Future of Medicine: Information Aggregation and Visualization

March 18, 2012
The link below leads to a story about a guy who examined the genes, metabolites, and proteins in his blood approximately every 3 weeks for 14 months. He was able to watch his body react to the onset and progression of colds and even Type II diabetes.

http://news.sciencemag.org/sciencenow/2012/03/examining-his-own-body-stanford-.html?ref=hp

Combine this technology with the social trend of recording and reporting other health statistics (e.g., people who track their running stats online and scales that broadcast a person’s weight to their twitter account), and we see the future of medicine: information overload. The static picture of us that is formed during a visit to a doctor will be supplemented by a rich, time-varying stream of quantitative data, derived from a multitude of disparate sources. The challenge is aggregating and presenting that wealth of heterogenous data to help physicians identify and manage acute and chronic diseases in our lives.

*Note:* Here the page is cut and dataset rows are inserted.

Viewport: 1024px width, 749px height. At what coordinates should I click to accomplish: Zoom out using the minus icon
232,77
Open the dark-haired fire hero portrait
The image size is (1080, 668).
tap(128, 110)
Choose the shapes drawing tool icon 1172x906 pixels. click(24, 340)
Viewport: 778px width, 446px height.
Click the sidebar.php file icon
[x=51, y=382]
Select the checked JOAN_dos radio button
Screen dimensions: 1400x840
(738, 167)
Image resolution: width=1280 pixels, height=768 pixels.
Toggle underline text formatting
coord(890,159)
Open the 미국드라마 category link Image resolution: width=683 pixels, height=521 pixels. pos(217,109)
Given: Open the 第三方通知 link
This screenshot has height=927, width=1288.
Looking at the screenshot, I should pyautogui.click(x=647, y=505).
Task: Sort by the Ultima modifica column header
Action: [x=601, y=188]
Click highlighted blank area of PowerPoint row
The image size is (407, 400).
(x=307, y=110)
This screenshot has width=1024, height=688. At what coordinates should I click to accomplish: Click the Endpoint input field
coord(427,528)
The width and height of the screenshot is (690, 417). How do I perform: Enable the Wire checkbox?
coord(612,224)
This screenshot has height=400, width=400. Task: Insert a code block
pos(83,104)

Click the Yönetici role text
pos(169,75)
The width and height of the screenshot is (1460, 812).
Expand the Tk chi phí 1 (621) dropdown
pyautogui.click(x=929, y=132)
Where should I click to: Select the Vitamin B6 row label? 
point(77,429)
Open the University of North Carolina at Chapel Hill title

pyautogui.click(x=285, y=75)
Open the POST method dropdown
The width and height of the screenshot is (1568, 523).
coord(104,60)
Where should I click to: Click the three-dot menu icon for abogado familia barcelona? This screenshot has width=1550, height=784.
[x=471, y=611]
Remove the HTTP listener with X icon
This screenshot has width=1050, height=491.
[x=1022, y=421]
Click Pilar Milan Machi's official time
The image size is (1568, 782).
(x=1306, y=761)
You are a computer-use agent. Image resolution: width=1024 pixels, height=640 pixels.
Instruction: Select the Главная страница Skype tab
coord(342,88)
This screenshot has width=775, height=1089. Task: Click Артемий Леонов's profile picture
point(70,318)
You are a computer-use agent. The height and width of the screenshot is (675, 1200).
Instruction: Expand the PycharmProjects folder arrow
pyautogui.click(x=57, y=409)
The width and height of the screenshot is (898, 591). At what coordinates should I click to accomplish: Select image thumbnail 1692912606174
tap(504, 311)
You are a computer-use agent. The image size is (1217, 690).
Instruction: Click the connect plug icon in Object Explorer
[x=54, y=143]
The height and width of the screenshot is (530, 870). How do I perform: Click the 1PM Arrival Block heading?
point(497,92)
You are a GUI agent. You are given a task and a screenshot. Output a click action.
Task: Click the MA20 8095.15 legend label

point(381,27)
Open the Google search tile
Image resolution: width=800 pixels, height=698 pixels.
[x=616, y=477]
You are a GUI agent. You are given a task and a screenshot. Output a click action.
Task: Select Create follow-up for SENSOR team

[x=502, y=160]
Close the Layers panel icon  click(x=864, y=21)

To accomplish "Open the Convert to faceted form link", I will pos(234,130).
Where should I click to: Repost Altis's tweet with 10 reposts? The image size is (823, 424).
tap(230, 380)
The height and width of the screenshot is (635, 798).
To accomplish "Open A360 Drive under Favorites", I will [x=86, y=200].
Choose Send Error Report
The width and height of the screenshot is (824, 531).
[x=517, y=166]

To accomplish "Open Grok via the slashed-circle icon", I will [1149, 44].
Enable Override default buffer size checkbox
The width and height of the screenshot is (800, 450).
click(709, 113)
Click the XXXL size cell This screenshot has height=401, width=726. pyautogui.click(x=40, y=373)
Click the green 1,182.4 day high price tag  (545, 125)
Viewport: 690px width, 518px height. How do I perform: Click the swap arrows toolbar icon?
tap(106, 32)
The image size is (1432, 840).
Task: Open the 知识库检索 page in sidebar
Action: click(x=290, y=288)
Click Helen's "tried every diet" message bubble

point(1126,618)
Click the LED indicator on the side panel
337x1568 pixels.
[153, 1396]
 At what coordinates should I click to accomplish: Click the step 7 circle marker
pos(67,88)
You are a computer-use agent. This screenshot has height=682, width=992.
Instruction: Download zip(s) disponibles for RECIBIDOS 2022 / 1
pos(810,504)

Many aspects of this challenge are being addressed by our collaborators on the iDash project. In general, research into server-side computing, data management, medical informatics, visualization, pattern recognition, machine learning, and information security (in a big way) is being inspired by this emerging application area. It is exciting to see the technologies of Kitware (Midas, ParaView with Titan, Visomics, and Electronic Health Records) and our collaborators, e.g., iDash, leading the way down those research paths.